Overlapping Highlight Ranges in SQLite FTS5 Trigram Tokenization

Understanding the Behavior of highlight() and snippet() with Trigram Tokenization in FTS5

The highlight() and snippet() functions in SQLite’s Full-Text Search (FTS5) extension are designed to return annotated portions of text that match a query. These annotations help users quickly identify relevant segments in search results. However, when using the trigram tokenizer, these functions may produce unexpected results when adjacent or overlapping matches occur. Specifically, instead of merging contiguous or overlapping matched regions into a single highlighted span, the functions may generate multiple fragmented annotations.
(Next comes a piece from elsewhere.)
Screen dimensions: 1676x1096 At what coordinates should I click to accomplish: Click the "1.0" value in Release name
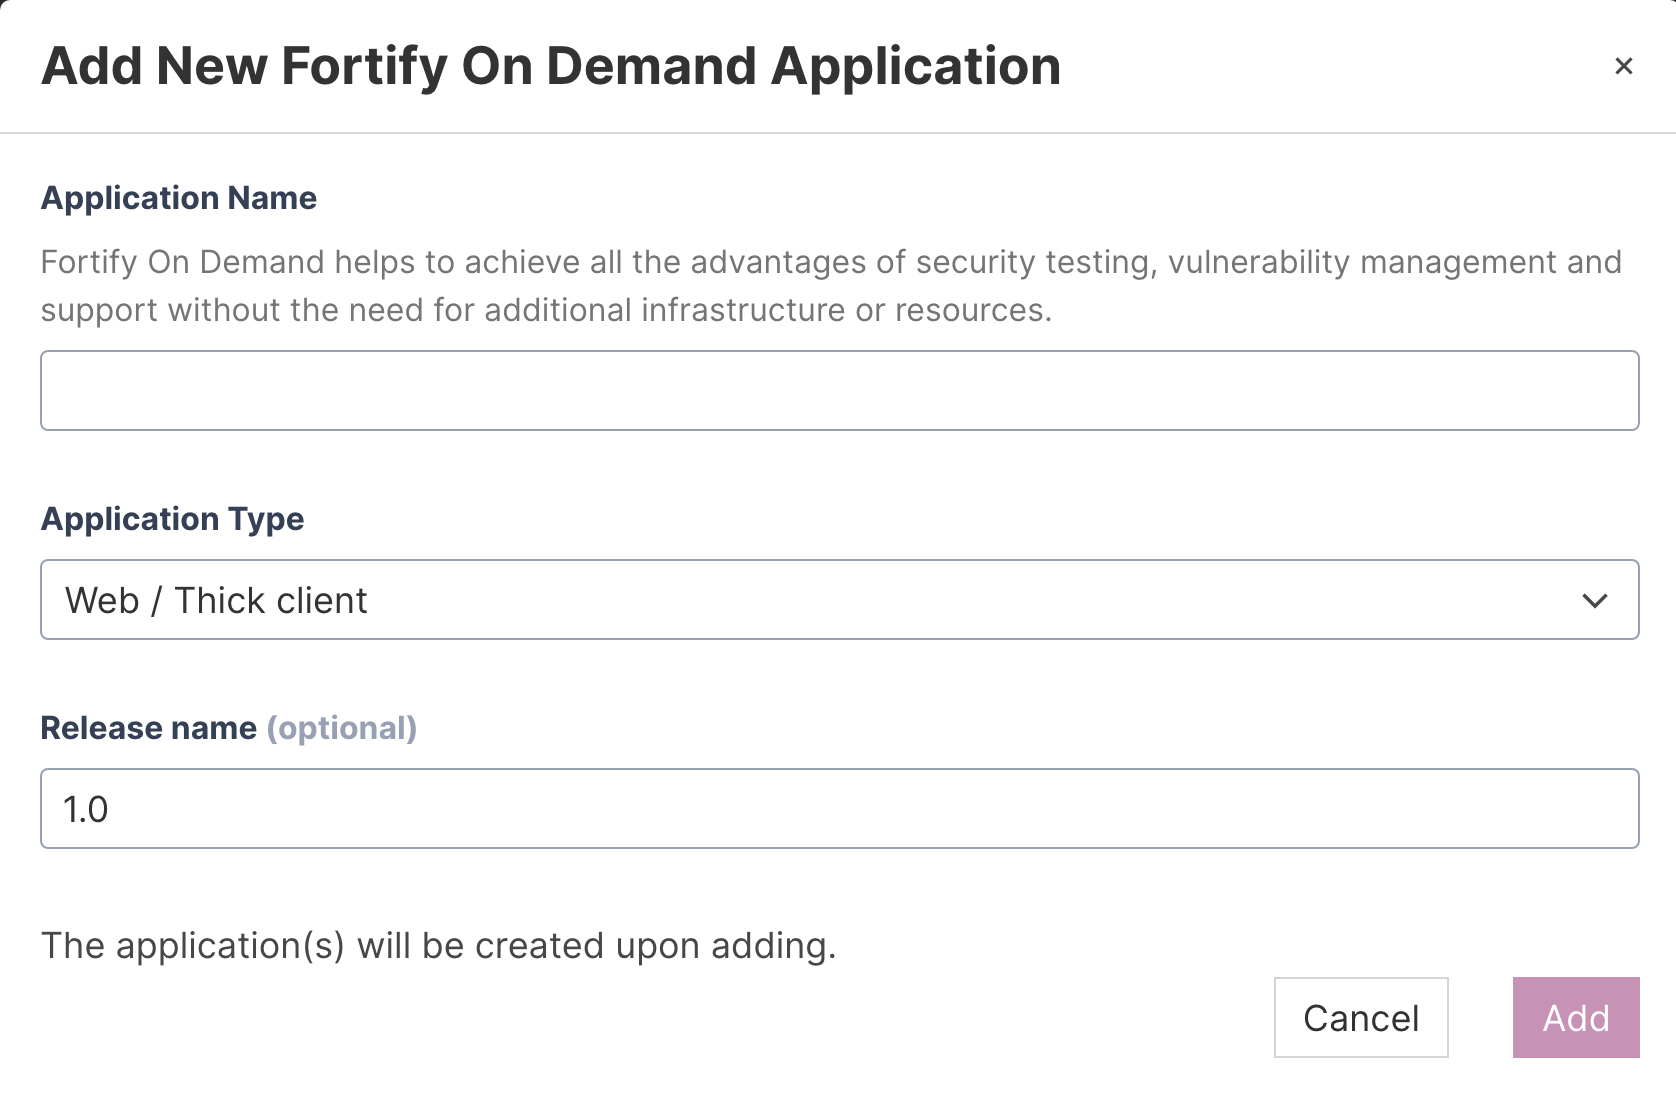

For example, consider a virtual table created with tokenize="trigram" containing the text "abcde". When searching for the terms "abc" AND "cde", the highlight() function returns [abc]de[cde] instead of a unified [abcde]. This occurs because the trigram tokenizer splits the text into overlapping 3-character sequences (e.g., "abc", "bcd", "cde"), and the FTS5 engine does not automatically consolidate adjacent matches by default. The result is fragmented highlighting, which diminishes readability and utility.

This behavior contrasts with FTS5’s default tokenizer, which splits text on whitespace and punctuation. In the default mode, overlapping matches are more likely to be merged into a single span because tokens are discrete and non-overlapping. The trigram tokenizer’s design inherently creates overlapping tokens, leading to edge cases where the highlighting logic struggles to determine contiguous ranges.

Root Causes of Fragmented Highlighting in Trigram Tokenizer Mode

1. Tokenizer-Generated Overlapping Spans

The trigram tokenizer divides text into sliding 3-character windows. For the string "abcde", this produces tokens "abc", "bcd", and "cde". When a query matches multiple adjacent tokens (e.g., "abc" and "cde"), the FTS5 engine registers these as separate matches. The highlight() function annotates each token individually unless explicitly instructed to merge adjacent spans.

In the example above, "abc" and "cde" are non-overlapping tokens but are adjacent in the original text. However, because the tokenizer does not provide positional metadata indicating that "abc" ends at offset 3 and "cde" starts at offset 2 (due to the sliding window), FTS5 cannot infer that these tokens form a contiguous block in the source text.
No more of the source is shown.